Director: William Oldroyd
Writers: Luke Goebel, Ottessa Moshfegh
Cast: Thomasin McKenzie, Anne Hathaway, Shea Whigham, Owen Teague, Sam Nivola
Producers: Stefanie Azpiazu, Anthony Bregman, Peter Cron, Luke Goebel, Bavand Karim, Ottessa Moshfegh, William Oldroyd
Music: Richard Reed Parry
Cinematographer: Ari Wegner
Editor: Nick Emerson
Cert: 15 (TBC)
Running time: 97mins
What’s the story: Christmas time in mid-1960s Massachusetts. The unhappy life of troubled young woman Eileen Dunlop (McKenzie) is upended by the arrival of glamourous psychiatrist Rebecca St. John (Hathaway) to her small town.
What’s the verdict: Eileen is a devilish concoction from director William Oldroyd and writers Luke Goebel and Ottessa Moshfegh. Based on Moshfegh’s novel, this B-movie throwback echoes vintage era Fritz Lang or Ida Lupino.
Thomasin McKenzie is Eileen, an early twenties clerk at a juvenile detention centre in a one-bar Massachusetts town. When not on the receiving end of jibes from her older co-workers (although Eileen returns in kind), she is taking demeaning flack from her alcoholic, war veteran dad, Jim (Whigham). Yet beneath the muted colour of her clothes desire burns: we’re introduced to Eileen spying on couples necking on a lover’s lane, cooling her ardour by stuffing snow into her undies. A habitual fantasist, she also imagines rough clinches with a surly guard (Teague). She is also intrigued by Lee (Nivola), a young inmate awaiting trial for butchering his sleeping dad.
Into Eileen’s life arrives Anne Hathaway’s Dr. Rebecca St John. Harvard trained, she is replacing a casually sexist shrink being put out to pasture. Fizzing with ideas out the R.D. Liang playbook, Rebecca also takes a shine to the young clerk, who in turn experiences exciting new emotions.
Eileen is perfect addition to that list of great “anti-Christmas” movies, including Brazil, Inside, Eyes Wide Shut, and The Silent Partner. The festive lights strung along porches barely cut through the overcast gloom. Snowfall chills the bones rather than warming the heart. Spot-on period design and visuals resembling old Eastman film stock (take a bow cinematographer Ari Wegner) evoke that B-movie feel.
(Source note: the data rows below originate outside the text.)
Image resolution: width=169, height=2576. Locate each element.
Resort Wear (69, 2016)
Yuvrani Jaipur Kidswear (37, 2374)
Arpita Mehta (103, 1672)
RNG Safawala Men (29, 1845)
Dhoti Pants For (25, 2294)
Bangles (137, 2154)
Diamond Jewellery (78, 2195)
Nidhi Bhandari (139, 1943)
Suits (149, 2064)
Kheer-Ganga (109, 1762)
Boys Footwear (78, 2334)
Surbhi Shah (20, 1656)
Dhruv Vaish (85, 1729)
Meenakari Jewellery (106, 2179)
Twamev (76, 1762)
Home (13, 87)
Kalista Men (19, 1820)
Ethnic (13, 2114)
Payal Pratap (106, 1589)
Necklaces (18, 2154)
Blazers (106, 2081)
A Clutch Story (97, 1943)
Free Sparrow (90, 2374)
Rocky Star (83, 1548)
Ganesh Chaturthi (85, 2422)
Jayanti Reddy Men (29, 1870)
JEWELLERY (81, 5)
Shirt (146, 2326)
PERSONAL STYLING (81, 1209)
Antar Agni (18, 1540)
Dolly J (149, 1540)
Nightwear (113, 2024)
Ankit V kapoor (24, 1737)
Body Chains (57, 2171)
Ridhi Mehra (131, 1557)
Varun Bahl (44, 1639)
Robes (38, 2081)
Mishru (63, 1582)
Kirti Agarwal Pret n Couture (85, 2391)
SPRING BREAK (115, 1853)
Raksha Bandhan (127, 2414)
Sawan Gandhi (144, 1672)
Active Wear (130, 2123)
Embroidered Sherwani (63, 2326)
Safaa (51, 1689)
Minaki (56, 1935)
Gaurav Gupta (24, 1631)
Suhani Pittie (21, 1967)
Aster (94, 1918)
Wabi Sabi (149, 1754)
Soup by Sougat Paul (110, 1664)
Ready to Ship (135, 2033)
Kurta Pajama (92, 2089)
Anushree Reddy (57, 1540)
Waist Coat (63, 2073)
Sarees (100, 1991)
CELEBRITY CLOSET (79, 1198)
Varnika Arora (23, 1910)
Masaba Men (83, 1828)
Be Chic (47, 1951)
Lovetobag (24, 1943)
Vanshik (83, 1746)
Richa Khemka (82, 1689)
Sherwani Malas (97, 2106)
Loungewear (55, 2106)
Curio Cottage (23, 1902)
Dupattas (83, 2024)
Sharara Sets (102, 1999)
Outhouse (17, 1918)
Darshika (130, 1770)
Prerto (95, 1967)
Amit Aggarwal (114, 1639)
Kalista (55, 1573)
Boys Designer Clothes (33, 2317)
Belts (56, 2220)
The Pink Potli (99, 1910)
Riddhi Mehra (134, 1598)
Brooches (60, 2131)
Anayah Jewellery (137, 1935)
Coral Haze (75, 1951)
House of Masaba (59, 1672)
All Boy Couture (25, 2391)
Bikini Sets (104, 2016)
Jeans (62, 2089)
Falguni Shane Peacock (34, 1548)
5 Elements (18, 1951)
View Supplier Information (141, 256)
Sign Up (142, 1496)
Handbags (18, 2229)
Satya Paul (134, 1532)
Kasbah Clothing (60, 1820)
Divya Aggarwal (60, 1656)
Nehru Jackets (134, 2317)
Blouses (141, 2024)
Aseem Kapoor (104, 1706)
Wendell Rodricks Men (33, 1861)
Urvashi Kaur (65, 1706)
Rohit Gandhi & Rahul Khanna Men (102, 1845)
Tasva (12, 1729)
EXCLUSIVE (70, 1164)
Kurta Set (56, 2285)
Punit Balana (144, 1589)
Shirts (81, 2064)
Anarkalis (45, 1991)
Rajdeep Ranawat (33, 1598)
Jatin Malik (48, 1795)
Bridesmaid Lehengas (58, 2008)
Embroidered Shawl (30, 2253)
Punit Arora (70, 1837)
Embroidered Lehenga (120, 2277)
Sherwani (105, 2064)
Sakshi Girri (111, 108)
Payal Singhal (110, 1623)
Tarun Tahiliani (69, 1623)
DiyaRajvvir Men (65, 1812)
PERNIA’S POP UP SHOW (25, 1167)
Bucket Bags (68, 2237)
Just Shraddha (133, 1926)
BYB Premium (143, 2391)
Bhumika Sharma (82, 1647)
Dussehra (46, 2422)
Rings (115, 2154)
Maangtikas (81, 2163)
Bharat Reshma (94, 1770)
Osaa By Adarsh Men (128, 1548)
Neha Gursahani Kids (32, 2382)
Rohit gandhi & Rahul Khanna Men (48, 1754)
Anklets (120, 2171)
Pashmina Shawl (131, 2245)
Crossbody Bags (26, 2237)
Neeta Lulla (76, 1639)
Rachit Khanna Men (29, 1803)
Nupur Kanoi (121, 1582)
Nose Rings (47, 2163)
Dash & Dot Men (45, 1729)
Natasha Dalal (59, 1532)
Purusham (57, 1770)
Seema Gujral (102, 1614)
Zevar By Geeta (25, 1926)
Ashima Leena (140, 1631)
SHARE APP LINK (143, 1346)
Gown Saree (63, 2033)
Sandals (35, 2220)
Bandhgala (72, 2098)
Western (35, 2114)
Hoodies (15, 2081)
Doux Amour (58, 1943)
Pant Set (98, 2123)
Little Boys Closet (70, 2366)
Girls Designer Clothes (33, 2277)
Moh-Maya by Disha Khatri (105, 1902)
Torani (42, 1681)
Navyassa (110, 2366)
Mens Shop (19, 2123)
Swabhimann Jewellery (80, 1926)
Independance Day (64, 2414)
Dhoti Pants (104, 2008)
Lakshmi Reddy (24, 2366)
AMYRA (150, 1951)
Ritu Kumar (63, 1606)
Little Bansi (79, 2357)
But the filmmakers are not interested in delivering a depress-fest. Black comedy laces the film like cinnamon sprinkled on hemlock. The gasps and gags include but are not limited to violent, Billy Liar style daydreams and the often comically cruel declarations of Eileen’s pa. And anyone worrying this is another example of pastiche cinema, slavishly attempting to recreate the feel of old movies, fear not: Eileen is building to something.
To say what would spoil well placed surprises, but the film explores issues of abuse and sexuality that Lang and Lupino would have been forced to dance around. Everyday misogyny – from casually sexist workplace to bar room groping and abusive homelives – creates monsters of all ages. Institutions reinforce the status quo: Whigham’s Jim may be a dangerous drunk with a penchant for pointing his gun at kids, but as an ex-police chief he still commands unwarranted respect.
In a supporting role Hathaway once again proves how interesting she can be when given the right character. With chic clothes, a Marilyn Monroe hairdo, and a fierce intellect, she is the perfect star to attract a troubled wallflower.
But this is McKenzie’s show, and is a better vehicle than the frustrating Last Night in Soho, which tackled similar subject matter with mixed results. Here she embraces the role of a sometimes-functional traumatised woman. Delicate features bely a tough-talking nature, yet convey a lifetime of cruelty. That she does this with humour, spice, and pathos makes McKenzie one of the most exciting actors on the scene.